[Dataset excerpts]
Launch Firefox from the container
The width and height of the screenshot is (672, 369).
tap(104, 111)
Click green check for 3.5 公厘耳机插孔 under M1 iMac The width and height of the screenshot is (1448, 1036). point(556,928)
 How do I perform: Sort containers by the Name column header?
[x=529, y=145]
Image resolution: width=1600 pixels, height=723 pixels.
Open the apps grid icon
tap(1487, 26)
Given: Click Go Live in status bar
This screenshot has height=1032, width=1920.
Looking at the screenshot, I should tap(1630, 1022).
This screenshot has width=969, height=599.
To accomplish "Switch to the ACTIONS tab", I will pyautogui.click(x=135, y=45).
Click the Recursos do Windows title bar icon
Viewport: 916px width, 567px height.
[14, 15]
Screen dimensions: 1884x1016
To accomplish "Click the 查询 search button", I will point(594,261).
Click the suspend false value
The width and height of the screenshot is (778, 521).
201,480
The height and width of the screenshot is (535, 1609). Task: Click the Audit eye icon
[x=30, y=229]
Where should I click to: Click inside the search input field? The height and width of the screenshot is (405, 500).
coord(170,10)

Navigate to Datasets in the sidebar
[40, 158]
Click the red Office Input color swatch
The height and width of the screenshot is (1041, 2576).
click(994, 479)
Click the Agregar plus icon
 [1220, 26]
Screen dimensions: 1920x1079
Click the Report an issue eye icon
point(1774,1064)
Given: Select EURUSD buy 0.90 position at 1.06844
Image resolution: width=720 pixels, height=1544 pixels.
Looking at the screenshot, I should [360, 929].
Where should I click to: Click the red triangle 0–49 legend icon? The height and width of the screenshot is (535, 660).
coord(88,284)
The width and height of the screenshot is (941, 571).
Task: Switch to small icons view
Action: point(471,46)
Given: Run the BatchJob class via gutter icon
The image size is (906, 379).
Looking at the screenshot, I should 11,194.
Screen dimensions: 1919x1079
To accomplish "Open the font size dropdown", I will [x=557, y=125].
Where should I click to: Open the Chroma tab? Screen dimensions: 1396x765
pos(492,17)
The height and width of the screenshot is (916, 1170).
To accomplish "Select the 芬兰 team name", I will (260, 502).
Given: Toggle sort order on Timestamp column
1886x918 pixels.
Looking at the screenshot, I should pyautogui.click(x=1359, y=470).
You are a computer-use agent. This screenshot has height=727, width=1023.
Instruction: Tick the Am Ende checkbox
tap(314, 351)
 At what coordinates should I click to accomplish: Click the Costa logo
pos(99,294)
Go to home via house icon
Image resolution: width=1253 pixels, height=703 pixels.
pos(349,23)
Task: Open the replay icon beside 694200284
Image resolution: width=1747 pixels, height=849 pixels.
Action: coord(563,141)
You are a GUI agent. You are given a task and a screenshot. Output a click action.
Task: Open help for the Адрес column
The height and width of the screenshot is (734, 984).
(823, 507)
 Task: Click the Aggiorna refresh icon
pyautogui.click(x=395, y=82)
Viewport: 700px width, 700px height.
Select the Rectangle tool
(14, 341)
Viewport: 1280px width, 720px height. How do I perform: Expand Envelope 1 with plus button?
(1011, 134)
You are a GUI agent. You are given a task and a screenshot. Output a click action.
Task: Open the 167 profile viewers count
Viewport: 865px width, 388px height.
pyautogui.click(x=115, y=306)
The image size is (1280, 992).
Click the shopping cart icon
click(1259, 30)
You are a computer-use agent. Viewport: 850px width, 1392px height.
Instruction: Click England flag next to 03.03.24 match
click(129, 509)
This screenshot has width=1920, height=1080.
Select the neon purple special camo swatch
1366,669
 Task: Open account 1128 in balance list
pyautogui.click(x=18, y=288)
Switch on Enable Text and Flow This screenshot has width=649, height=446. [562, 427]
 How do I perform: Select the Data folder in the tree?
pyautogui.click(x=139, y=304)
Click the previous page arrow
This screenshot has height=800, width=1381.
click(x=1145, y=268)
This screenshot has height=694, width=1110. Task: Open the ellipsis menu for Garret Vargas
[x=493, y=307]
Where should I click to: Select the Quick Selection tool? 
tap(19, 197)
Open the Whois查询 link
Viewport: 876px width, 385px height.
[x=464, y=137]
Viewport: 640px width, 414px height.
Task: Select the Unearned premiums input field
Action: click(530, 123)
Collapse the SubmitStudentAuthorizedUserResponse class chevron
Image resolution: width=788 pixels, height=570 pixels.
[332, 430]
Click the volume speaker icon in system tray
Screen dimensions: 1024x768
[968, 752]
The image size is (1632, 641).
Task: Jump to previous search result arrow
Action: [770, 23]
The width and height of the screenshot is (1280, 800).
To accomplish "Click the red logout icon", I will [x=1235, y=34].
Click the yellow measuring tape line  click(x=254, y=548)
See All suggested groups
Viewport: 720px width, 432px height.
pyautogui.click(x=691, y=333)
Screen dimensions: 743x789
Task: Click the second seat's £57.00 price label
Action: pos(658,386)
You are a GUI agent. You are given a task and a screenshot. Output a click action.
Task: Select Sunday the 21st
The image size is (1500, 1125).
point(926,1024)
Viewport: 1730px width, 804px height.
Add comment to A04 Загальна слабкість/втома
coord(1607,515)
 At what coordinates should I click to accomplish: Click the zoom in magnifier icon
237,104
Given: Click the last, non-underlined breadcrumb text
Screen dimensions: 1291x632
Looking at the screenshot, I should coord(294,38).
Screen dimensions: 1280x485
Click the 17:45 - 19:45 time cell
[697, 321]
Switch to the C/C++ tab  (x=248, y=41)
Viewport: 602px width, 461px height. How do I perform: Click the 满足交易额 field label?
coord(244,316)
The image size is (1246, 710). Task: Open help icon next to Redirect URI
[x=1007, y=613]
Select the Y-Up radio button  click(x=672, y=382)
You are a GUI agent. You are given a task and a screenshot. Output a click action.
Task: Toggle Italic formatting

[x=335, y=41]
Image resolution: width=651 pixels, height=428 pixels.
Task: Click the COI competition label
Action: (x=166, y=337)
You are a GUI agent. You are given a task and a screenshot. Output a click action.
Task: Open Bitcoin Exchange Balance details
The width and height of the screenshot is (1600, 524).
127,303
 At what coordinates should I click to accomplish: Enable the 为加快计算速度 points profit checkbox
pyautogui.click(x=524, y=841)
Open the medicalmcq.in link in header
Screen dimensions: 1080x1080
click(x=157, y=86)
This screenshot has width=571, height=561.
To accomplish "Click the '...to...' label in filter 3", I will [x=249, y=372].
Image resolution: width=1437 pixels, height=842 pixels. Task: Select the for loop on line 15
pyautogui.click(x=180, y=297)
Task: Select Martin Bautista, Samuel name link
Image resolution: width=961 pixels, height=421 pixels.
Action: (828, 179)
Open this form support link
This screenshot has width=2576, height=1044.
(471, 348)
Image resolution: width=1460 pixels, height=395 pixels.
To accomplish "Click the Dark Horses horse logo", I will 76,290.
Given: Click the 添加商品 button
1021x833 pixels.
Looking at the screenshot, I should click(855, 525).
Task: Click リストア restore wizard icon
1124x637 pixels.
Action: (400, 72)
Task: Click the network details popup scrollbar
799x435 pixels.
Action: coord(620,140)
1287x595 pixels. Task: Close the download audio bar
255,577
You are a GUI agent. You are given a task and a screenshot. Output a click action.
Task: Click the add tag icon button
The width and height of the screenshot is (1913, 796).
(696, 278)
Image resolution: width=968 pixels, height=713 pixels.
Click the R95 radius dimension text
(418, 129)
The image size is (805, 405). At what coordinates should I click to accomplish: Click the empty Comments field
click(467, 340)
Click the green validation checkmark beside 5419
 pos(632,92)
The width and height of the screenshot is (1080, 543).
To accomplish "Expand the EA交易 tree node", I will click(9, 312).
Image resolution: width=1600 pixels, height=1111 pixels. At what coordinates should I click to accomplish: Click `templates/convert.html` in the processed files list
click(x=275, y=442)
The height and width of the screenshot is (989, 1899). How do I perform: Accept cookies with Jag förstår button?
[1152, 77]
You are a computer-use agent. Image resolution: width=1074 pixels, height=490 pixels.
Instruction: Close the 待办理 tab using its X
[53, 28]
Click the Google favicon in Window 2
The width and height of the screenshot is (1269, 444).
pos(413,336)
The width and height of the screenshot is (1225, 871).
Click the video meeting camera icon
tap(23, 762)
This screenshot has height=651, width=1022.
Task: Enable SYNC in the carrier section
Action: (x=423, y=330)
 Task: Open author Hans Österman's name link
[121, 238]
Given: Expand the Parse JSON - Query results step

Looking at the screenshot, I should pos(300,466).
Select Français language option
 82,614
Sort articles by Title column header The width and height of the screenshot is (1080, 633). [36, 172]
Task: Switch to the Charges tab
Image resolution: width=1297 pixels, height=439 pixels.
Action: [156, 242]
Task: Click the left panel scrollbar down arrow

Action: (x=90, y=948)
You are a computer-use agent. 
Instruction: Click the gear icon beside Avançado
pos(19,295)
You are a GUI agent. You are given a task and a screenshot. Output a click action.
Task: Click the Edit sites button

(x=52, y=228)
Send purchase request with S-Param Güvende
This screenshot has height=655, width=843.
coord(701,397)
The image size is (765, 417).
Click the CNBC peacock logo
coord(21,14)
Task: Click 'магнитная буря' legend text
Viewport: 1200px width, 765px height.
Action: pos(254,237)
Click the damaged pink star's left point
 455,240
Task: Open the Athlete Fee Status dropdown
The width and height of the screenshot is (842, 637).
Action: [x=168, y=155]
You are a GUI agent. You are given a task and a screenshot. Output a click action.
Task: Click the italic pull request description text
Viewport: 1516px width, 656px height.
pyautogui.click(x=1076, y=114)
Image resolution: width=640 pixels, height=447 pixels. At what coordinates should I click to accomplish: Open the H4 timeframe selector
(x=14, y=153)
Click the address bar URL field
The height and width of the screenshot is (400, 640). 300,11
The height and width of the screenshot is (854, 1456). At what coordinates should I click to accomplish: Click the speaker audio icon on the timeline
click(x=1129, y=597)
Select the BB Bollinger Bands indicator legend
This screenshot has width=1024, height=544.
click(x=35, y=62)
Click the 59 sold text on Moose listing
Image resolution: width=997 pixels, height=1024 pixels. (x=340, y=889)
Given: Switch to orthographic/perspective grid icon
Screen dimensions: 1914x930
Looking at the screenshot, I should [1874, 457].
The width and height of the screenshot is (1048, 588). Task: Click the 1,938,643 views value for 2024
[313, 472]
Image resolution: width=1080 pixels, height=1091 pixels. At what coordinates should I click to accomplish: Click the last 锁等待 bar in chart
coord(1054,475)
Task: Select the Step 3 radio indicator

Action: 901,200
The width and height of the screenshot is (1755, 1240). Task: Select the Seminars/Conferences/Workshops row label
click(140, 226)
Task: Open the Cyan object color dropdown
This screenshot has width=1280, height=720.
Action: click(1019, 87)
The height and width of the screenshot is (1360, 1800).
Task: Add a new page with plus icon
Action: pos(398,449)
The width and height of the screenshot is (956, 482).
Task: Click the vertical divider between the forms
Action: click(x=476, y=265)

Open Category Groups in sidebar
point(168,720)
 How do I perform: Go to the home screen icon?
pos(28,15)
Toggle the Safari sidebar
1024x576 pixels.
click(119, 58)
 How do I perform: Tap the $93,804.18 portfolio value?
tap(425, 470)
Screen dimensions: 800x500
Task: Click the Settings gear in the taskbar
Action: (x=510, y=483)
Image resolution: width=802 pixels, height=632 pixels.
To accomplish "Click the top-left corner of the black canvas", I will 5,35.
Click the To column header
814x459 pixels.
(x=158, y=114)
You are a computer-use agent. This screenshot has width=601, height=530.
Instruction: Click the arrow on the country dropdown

■ **WHAT TO PRODUCE**
Your answer should be all lines from the data that contain "dropdown".

■ **YOUR RESPONSE**
To accomplish "Open the font size dropdown", I will [x=557, y=125].
Task: Open the Athlete Fee Status dropdown
Task: Open the Cyan object color dropdown
Instruction: Click the arrow on the country dropdown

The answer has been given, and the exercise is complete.